**Work request:**
Please write out, exactly as they appear, the line containing "ABOUT US (767, 164)" and every line after it to the end of the records, and nothing more.

**Input material:**
%%

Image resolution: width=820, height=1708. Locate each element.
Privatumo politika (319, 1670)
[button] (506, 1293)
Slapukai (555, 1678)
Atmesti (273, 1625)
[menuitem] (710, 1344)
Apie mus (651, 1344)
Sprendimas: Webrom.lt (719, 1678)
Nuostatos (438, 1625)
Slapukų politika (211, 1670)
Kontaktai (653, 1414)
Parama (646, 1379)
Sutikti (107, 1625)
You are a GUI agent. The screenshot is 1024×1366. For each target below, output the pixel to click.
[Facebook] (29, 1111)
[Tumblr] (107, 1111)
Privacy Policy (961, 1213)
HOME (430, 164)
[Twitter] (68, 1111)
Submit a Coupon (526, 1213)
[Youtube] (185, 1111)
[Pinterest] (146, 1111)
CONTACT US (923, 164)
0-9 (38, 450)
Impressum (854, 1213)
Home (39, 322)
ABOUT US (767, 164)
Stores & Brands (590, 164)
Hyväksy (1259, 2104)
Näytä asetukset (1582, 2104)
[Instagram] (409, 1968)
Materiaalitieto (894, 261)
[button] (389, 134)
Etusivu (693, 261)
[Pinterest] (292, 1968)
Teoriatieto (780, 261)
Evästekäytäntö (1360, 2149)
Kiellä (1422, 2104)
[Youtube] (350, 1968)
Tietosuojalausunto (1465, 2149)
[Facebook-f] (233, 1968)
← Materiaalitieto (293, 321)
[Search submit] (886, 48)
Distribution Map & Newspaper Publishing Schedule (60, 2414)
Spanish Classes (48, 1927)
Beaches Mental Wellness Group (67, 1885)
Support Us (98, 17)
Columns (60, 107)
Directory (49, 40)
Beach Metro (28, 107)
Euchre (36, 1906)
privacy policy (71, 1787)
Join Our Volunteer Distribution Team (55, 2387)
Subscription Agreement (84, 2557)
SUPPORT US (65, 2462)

%%

**Answer box:**
ABOUT US (767, 164)
Stores & Brands (590, 164)
Hyväksy (1259, 2104)
Näytä asetukset (1582, 2104)
[Instagram] (409, 1968)
Materiaalitieto (894, 261)
[button] (389, 134)
Etusivu (693, 261)
[Pinterest] (292, 1968)
Teoriatieto (780, 261)
Evästekäytäntö (1360, 2149)
Kiellä (1422, 2104)
[Youtube] (350, 1968)
Tietosuojalausunto (1465, 2149)
[Facebook-f] (233, 1968)
← Materiaalitieto (293, 321)
[Search submit] (886, 48)
Distribution Map & Newspaper Publishing Schedule (60, 2414)
Spanish Classes (48, 1927)
Beaches Mental Wellness Group (67, 1885)
Support Us (98, 17)
Columns (60, 107)
Directory (49, 40)
Beach Metro (28, 107)
Euchre (36, 1906)
privacy policy (71, 1787)
Join Our Volunteer Distribution Team (55, 2387)
Subscription Agreement (84, 2557)
SUPPORT US (65, 2462)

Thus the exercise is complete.